**WHAT TO DO**. Please copy each of the following entries word for word, keeping every line unchanged.

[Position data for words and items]
============================================================

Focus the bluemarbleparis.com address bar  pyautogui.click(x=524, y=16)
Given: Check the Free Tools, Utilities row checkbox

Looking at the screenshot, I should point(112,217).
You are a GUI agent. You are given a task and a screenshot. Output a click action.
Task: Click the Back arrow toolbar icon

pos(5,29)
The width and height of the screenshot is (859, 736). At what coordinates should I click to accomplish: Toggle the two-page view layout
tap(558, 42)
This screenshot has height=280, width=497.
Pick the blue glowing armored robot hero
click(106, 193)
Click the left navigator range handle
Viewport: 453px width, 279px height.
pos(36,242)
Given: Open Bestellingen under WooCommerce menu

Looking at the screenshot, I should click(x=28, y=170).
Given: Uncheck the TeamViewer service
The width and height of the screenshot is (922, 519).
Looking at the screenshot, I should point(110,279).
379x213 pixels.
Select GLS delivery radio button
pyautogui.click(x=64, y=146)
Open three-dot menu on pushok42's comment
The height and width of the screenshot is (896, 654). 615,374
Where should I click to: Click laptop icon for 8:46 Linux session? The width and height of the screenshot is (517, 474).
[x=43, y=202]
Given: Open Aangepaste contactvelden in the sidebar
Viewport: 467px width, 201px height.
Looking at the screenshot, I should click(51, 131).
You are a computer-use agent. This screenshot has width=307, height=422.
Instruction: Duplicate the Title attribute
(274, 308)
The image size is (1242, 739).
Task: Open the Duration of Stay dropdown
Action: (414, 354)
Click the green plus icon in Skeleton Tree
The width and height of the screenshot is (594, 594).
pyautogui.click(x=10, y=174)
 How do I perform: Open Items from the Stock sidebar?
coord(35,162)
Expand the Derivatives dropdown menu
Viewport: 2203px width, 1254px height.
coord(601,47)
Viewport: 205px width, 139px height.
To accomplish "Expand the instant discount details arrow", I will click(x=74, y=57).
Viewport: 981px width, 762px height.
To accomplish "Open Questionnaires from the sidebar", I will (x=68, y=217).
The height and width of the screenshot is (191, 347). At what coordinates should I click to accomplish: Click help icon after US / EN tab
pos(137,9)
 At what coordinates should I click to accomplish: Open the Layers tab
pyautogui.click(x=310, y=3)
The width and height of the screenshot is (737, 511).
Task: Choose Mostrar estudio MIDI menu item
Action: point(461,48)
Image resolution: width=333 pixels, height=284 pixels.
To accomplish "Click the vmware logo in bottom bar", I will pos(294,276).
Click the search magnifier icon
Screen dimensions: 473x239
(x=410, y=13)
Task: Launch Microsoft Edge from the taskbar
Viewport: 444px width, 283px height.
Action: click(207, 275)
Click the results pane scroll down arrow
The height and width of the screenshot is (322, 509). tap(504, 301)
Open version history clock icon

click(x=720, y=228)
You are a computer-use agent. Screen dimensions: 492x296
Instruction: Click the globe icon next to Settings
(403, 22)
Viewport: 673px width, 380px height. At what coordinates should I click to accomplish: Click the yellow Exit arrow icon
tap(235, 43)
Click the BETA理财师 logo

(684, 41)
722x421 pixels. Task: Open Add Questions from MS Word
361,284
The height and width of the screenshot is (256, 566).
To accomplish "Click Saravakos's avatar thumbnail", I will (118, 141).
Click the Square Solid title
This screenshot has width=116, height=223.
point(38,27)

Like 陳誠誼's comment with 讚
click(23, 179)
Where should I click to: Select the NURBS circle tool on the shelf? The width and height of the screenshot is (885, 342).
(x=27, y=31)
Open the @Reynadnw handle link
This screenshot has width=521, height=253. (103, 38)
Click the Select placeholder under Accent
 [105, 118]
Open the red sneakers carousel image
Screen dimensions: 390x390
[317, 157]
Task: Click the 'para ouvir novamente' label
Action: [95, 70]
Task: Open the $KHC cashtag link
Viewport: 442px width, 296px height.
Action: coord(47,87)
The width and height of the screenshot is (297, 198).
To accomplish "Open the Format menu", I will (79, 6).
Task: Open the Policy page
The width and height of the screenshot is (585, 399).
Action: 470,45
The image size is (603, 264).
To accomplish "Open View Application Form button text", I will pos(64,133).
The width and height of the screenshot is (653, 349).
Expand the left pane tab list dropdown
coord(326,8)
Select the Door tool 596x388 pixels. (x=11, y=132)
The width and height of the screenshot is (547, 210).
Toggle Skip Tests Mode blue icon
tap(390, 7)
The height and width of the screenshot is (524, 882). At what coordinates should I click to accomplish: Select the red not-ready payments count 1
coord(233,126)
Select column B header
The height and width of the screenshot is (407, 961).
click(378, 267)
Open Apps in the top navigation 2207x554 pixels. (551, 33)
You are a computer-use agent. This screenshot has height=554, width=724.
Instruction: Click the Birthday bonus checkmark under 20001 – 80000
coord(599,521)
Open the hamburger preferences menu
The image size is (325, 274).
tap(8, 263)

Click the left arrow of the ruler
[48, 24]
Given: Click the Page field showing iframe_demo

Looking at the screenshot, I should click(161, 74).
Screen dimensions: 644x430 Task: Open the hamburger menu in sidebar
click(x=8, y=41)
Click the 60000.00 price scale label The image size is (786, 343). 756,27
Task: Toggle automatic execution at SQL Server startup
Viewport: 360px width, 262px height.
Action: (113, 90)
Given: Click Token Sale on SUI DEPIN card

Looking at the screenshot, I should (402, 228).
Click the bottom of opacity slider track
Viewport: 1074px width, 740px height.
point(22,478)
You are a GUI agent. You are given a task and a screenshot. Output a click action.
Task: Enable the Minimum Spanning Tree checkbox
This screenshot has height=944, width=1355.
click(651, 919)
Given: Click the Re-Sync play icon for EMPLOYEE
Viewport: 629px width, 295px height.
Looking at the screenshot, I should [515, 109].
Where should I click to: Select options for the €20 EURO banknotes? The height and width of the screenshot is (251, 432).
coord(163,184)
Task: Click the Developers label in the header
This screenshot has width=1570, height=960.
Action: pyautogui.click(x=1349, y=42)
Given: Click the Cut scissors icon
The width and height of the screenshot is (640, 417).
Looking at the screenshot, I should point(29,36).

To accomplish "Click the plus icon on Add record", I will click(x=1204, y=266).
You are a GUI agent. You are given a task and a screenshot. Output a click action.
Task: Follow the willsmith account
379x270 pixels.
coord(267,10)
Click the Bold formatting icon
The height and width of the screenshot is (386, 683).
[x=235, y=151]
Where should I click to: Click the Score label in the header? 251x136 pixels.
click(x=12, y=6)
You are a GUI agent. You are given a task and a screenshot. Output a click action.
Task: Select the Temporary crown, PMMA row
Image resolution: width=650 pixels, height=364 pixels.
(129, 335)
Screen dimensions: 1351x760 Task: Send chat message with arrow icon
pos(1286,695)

============================================================

**WRITTEN SOLUTION**.
Focus the bluemarbleparis.com address bar  pyautogui.click(x=524, y=16)
Given: Check the Free Tools, Utilities row checkbox

Looking at the screenshot, I should point(112,217).
You are a GUI agent. You are given a task and a screenshot. Output a click action.
Task: Click the Back arrow toolbar icon

pos(5,29)
The width and height of the screenshot is (859, 736). At what coordinates should I click to accomplish: Toggle the two-page view layout
tap(558, 42)
This screenshot has height=280, width=497.
Pick the blue glowing armored robot hero
click(106, 193)
Click the left navigator range handle
Viewport: 453px width, 279px height.
pos(36,242)
Given: Open Bestellingen under WooCommerce menu

Looking at the screenshot, I should click(x=28, y=170).
Given: Uncheck the TeamViewer service
The width and height of the screenshot is (922, 519).
Looking at the screenshot, I should point(110,279).
379x213 pixels.
Select GLS delivery radio button
pyautogui.click(x=64, y=146)
Open three-dot menu on pushok42's comment
The height and width of the screenshot is (896, 654). 615,374
Where should I click to: Click laptop icon for 8:46 Linux session? The width and height of the screenshot is (517, 474).
[x=43, y=202]
Given: Open Aangepaste contactvelden in the sidebar
Viewport: 467px width, 201px height.
Looking at the screenshot, I should click(51, 131).
You are a computer-use agent. This screenshot has width=307, height=422.
Instruction: Duplicate the Title attribute
(274, 308)
The image size is (1242, 739).
Task: Open the Duration of Stay dropdown
Action: (414, 354)
Click the green plus icon in Skeleton Tree
The width and height of the screenshot is (594, 594).
pyautogui.click(x=10, y=174)
 How do I perform: Open Items from the Stock sidebar?
coord(35,162)
Expand the Derivatives dropdown menu
Viewport: 2203px width, 1254px height.
coord(601,47)
Viewport: 205px width, 139px height.
To accomplish "Expand the instant discount details arrow", I will click(x=74, y=57).
Viewport: 981px width, 762px height.
To accomplish "Open Questionnaires from the sidebar", I will (x=68, y=217).
The height and width of the screenshot is (191, 347). At what coordinates should I click to accomplish: Click help icon after US / EN tab
pos(137,9)
 At what coordinates should I click to accomplish: Open the Layers tab
pyautogui.click(x=310, y=3)
The width and height of the screenshot is (737, 511).
Task: Choose Mostrar estudio MIDI menu item
Action: point(461,48)
Image resolution: width=333 pixels, height=284 pixels.
To accomplish "Click the vmware logo in bottom bar", I will pos(294,276).
Click the search magnifier icon
Screen dimensions: 473x239
(x=410, y=13)
Task: Launch Microsoft Edge from the taskbar
Viewport: 444px width, 283px height.
Action: click(207, 275)
Click the results pane scroll down arrow
The height and width of the screenshot is (322, 509). tap(504, 301)
Open version history clock icon

click(x=720, y=228)
You are a computer-use agent. Screen dimensions: 492x296
Instruction: Click the globe icon next to Settings
(403, 22)
Viewport: 673px width, 380px height. At what coordinates should I click to accomplish: Click the yellow Exit arrow icon
tap(235, 43)
Click the BETA理财师 logo

(684, 41)
722x421 pixels. Task: Open Add Questions from MS Word
361,284
The height and width of the screenshot is (256, 566).
To accomplish "Click Saravakos's avatar thumbnail", I will (118, 141).
Click the Square Solid title
This screenshot has width=116, height=223.
point(38,27)

Like 陳誠誼's comment with 讚
click(23, 179)
Where should I click to: Select the NURBS circle tool on the shelf? The width and height of the screenshot is (885, 342).
(x=27, y=31)
Open the @Reynadnw handle link
This screenshot has width=521, height=253. (103, 38)
Click the Select placeholder under Accent
 [105, 118]
Open the red sneakers carousel image
Screen dimensions: 390x390
[317, 157]
Task: Click the 'para ouvir novamente' label
Action: [95, 70]
Task: Open the $KHC cashtag link
Viewport: 442px width, 296px height.
Action: coord(47,87)
The width and height of the screenshot is (297, 198).
To accomplish "Open the Format menu", I will (79, 6).
Task: Open the Policy page
The width and height of the screenshot is (585, 399).
Action: 470,45
The image size is (603, 264).
To accomplish "Open View Application Form button text", I will pos(64,133).
The width and height of the screenshot is (653, 349).
Expand the left pane tab list dropdown
coord(326,8)
Select the Door tool 596x388 pixels. (x=11, y=132)
The width and height of the screenshot is (547, 210).
Toggle Skip Tests Mode blue icon
tap(390, 7)
The height and width of the screenshot is (524, 882). At what coordinates should I click to accomplish: Select the red not-ready payments count 1
coord(233,126)
Select column B header
The height and width of the screenshot is (407, 961).
click(378, 267)
Open Apps in the top navigation 2207x554 pixels. (551, 33)
You are a computer-use agent. This screenshot has height=554, width=724.
Instruction: Click the Birthday bonus checkmark under 20001 – 80000
coord(599,521)
Open the hamburger preferences menu
The image size is (325, 274).
tap(8, 263)

Click the left arrow of the ruler
[48, 24]
Given: Click the Page field showing iframe_demo

Looking at the screenshot, I should click(161, 74).
Screen dimensions: 644x430 Task: Open the hamburger menu in sidebar
click(x=8, y=41)
Click the 60000.00 price scale label The image size is (786, 343). 756,27
Task: Toggle automatic execution at SQL Server startup
Viewport: 360px width, 262px height.
Action: (113, 90)
Given: Click Token Sale on SUI DEPIN card

Looking at the screenshot, I should (402, 228).
Click the bottom of opacity slider track
Viewport: 1074px width, 740px height.
point(22,478)
You are a GUI agent. You are given a task and a screenshot. Output a click action.
Task: Enable the Minimum Spanning Tree checkbox
This screenshot has height=944, width=1355.
click(651, 919)
Given: Click the Re-Sync play icon for EMPLOYEE
Viewport: 629px width, 295px height.
Looking at the screenshot, I should [515, 109].
Where should I click to: Select options for the €20 EURO banknotes? The height and width of the screenshot is (251, 432).
coord(163,184)
Task: Click the Developers label in the header
This screenshot has width=1570, height=960.
Action: pyautogui.click(x=1349, y=42)
Given: Click the Cut scissors icon
The width and height of the screenshot is (640, 417).
Looking at the screenshot, I should point(29,36).

To accomplish "Click the plus icon on Add record", I will click(x=1204, y=266).
You are a GUI agent. You are given a task and a screenshot. Output a click action.
Task: Follow the willsmith account
379x270 pixels.
coord(267,10)
Click the Bold formatting icon
The height and width of the screenshot is (386, 683).
[x=235, y=151]
Where should I click to: Click the Score label in the header? 251x136 pixels.
click(x=12, y=6)
You are a GUI agent. You are given a task and a screenshot. Output a click action.
Task: Select the Temporary crown, PMMA row
Image resolution: width=650 pixels, height=364 pixels.
(129, 335)
Screen dimensions: 1351x760 Task: Send chat message with arrow icon
pos(1286,695)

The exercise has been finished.